# Kudos USAC!!



## martymcfly73 (Sep 17, 2007)

Since no one has put this up here I will. There has been a public access easement found on the Lower Provo River at the Trestle. This is very good news! There have been numerous citiations handed out on this section the last few months. Looks like it's been accessible the whole time.

http://www.i9studios.com/USAC/AultUDOT_ ... sement.pdf


----------



## Catherder (Aug 2, 2008)

You just beat me to it. USAC is doing great! Two things are worth mentioning in addition.

1. They still need $$$. It is donation money well spent to maintain our fishing rights.

2. From a USAC rep;

"if you or any of your buddies are getting cited or warned for using or attempting to use the public waters of Utah in other parts of the State, please let USAC Board Members or Officers know.

If you find yourself in this situation, please try and find out the name of the individual who is citing/warning you, and make sure you record the exact location, time and date; then pass it on to us.
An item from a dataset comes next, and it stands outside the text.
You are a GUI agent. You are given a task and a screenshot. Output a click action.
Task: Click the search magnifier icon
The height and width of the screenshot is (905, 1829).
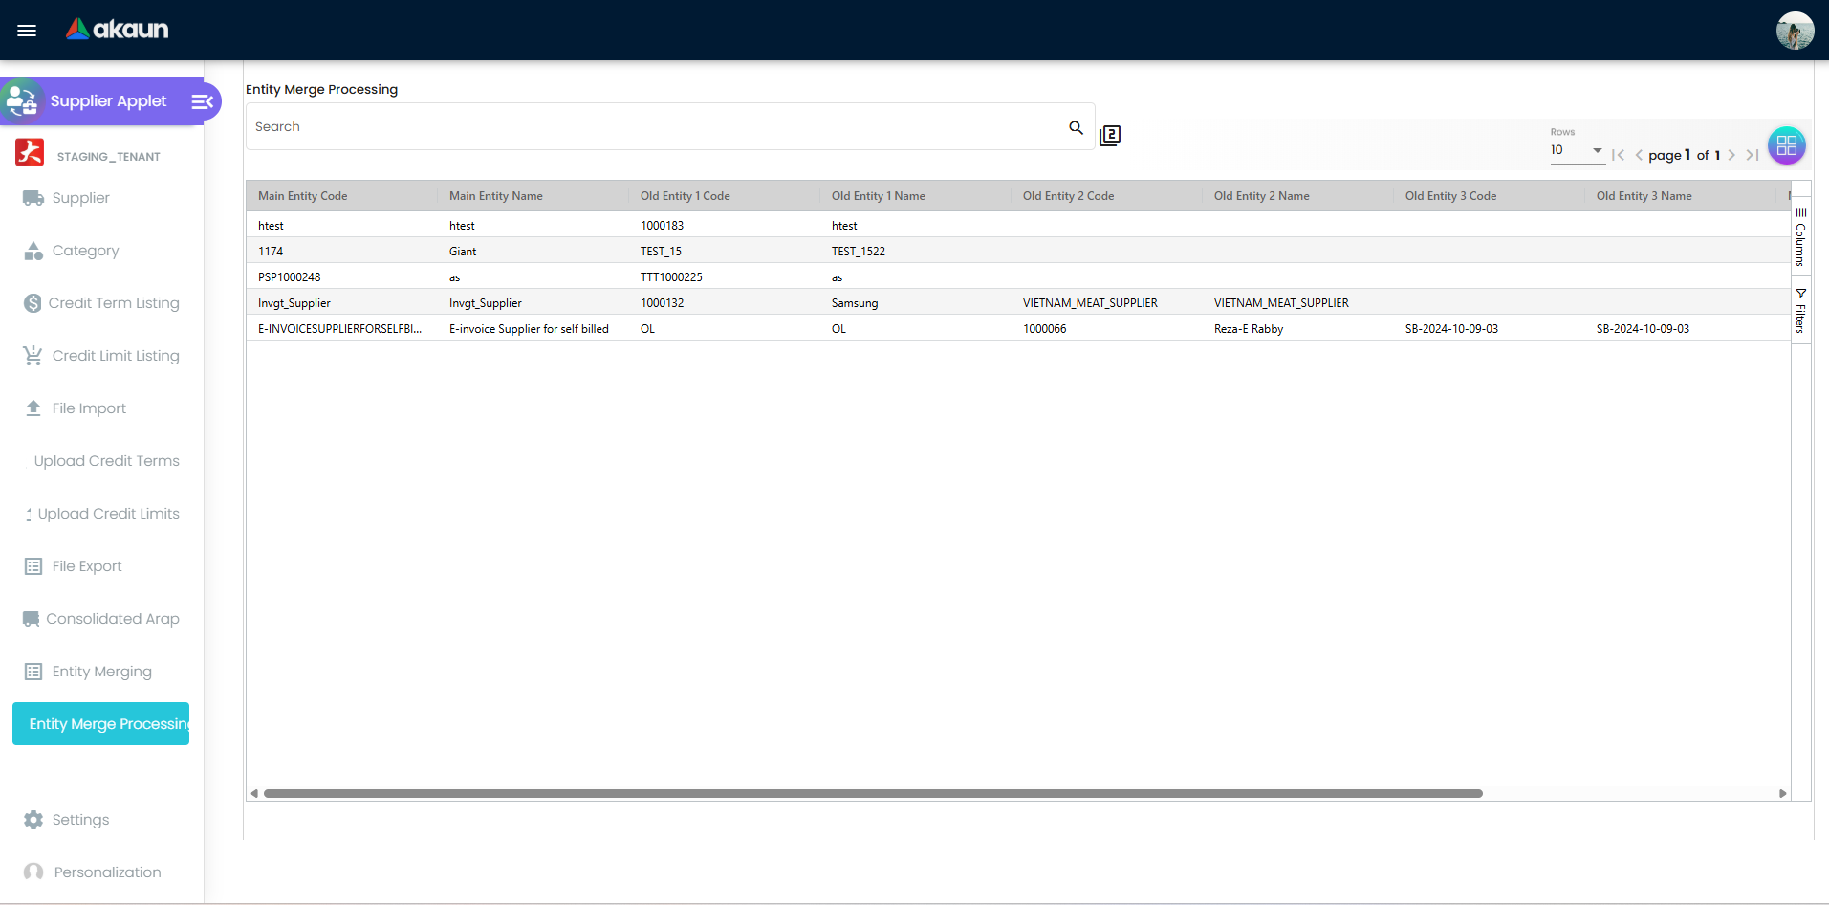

To aid in this process, we hope to establish an "incident report" feature on the USAC website (so I don't end up having to take all the details over the phone). Stay tuned for this, and other improvements to the USAC website this Fall."
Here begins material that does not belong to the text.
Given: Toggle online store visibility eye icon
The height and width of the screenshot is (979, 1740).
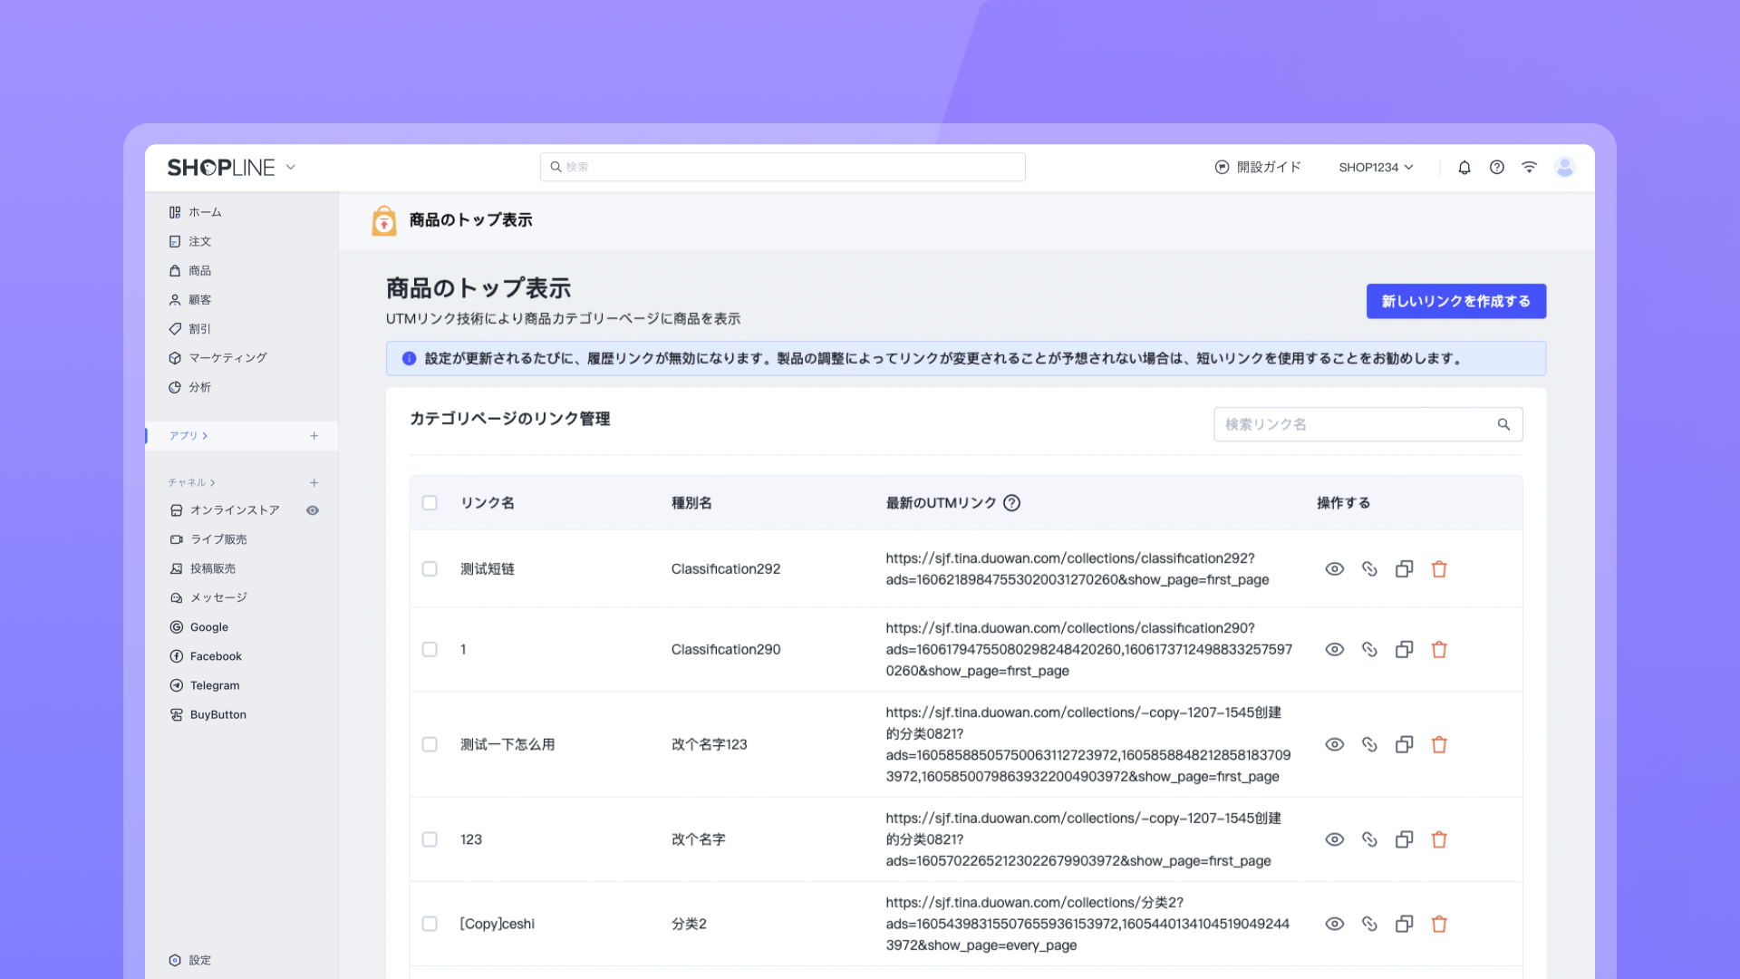Looking at the screenshot, I should pyautogui.click(x=313, y=510).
There may easily be other places where the public is being harassed or cited illegally. It just needs to be scrutinized to fix it.


----------



## Catherder (Aug 2, 2008)

One other thing. Here is the USAC release announcing the action. It is worth reading as well.

Dear USAC Members and concerned anglers who fish the Lower Provo River near the trestle,

Recently, Division of Wildlife Resources ("DWR") conservation officers have issued trespass citations to anglers fishing the lower Provo River in the area immediately above the railroad trestle and the property owned by Steve Ault. Utah Stream Access Coalition ("USAC") has investigated public access in this area has been able to confirm that an easement for public fishing exists on Mr. Ault's property and that the bridge and trestle are located on property owned by UDOT, which is also subject to the easement.
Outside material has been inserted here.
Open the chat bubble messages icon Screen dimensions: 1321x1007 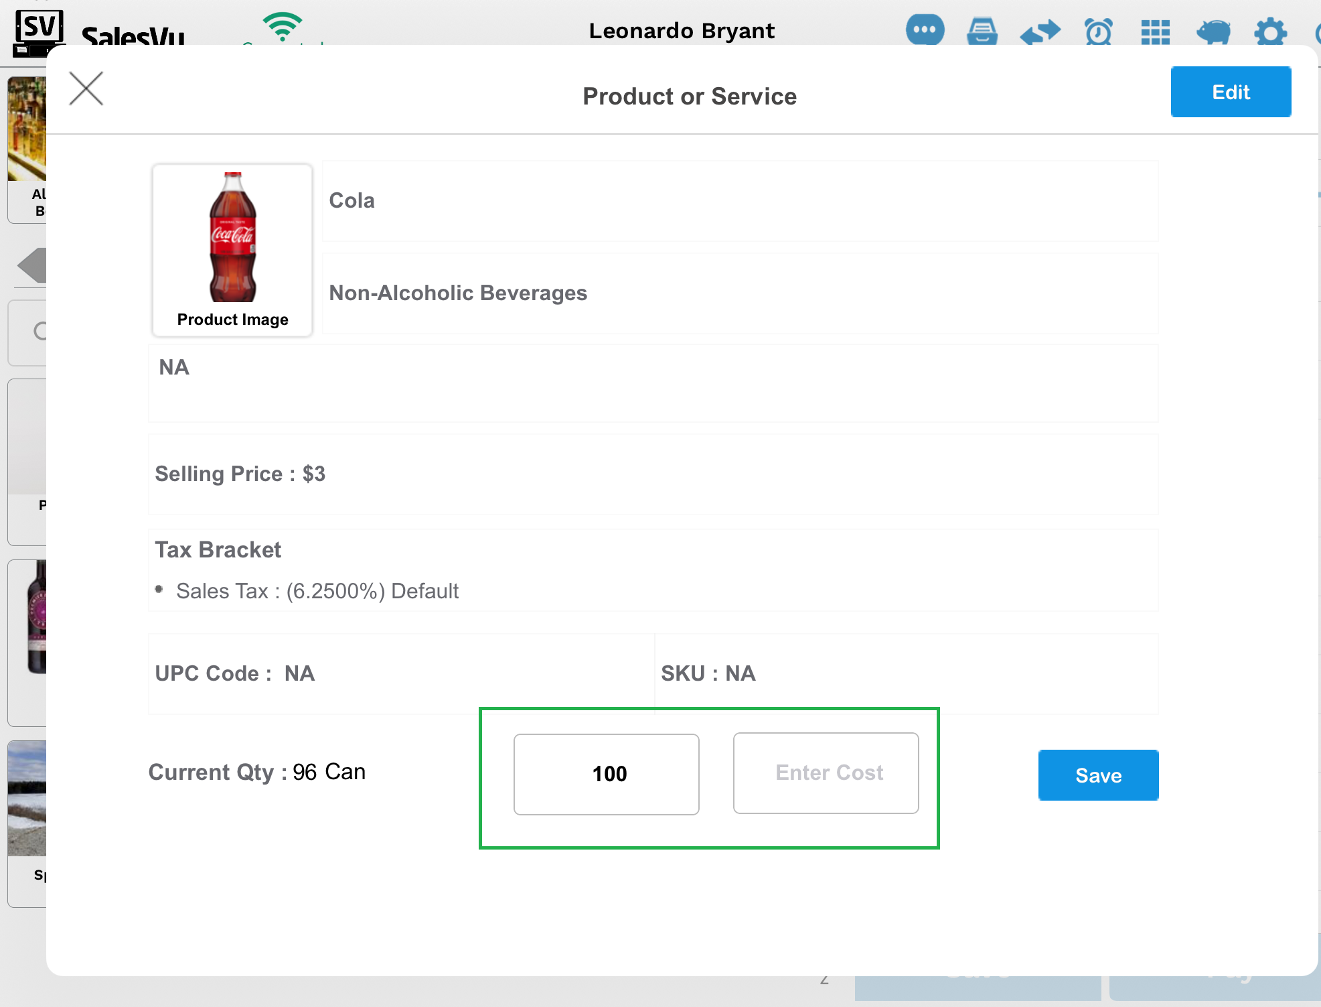pyautogui.click(x=925, y=30)
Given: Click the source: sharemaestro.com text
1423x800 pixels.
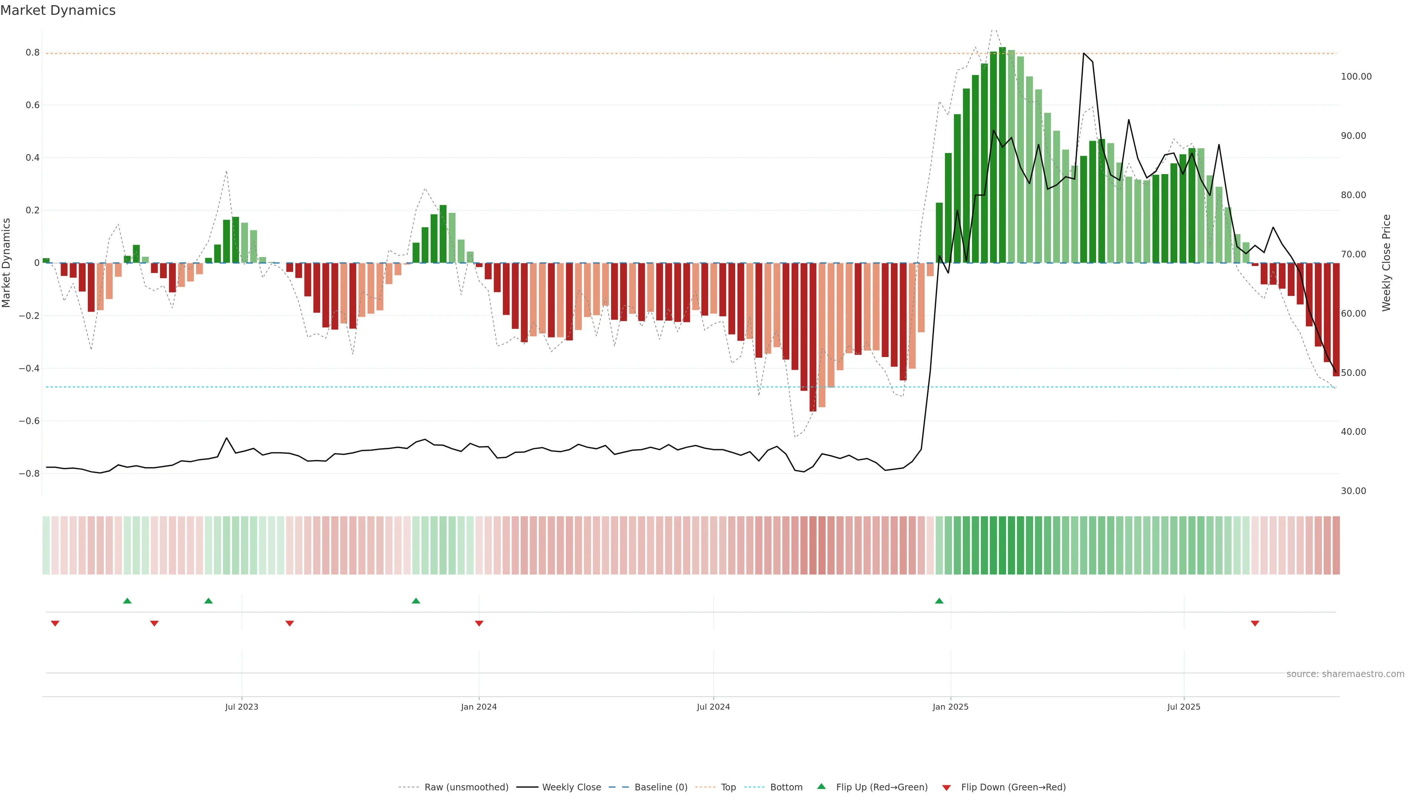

DWR has informed USAC that conservation officers will no longer issue citations to fisherman in the easement area or on the bridge. However, Mr. Ault apparently disputes the terms of the public access, and DWR is working towards a resolution to this dispute. In the meantime, USAC suggests that anyone fishing in this area take with them a copy of the easement, which can be obtained here:

http://www.i9studios.com/USAC/AultUD...ssEasement.pdf

If approached by the landowner or a law enforcement officer, you can respectfully show them a copy of the easement. USAC encourages our members, and the public in general, to be cordial and respectful, and to avoid any verbal or physical confrontation with the landowner or law enforcement while using the easement.

If you are asked to leave an area that you believe you have the right to fish, please find out who is asking you to leave, record the date and time, and report the details to Bert Ley, Secretary, USAC, as soon as possible. Bert's mobile number is 801-386-1586. If necessary, please a detailed message.

USAC thanks our many members for their support which makes efforts like these possible. We believe this is the first of many successes in the process of restoring the right of our members, and the public, to use our public waters.

Herbert (Bert) Ley
Secretary, USAC


----------



## sinergy (Mar 6, 2008)

Is that the area right off the freeway ? I think its the first or second little parking area with the road that goes down into a cove ?


----------



## martymcfly73 (Sep 17, 2007)

sinergy said:


> Is that the area right off the freeway ? I think its the first or second little parking area with the road that goes down into a cove ?


Yes it is. At the bottom of Pine run if you know where that is. Steve Aults property if that helps too. Thanks for the additional info catherder. I'm too ADHD to type it out.


----------



## sinergy (Mar 6, 2008)

martymcfly73 said:


> Yes it is. At the bottom of Pine run if you know where that is. Steve Aults property if that helps too. Thanks for the additional info catherder. I'm too ADHD to type it out.


Sweet thank you for the info and Thank you USAC I love that spot Ive caught my biggest brown to date on the spot.


----------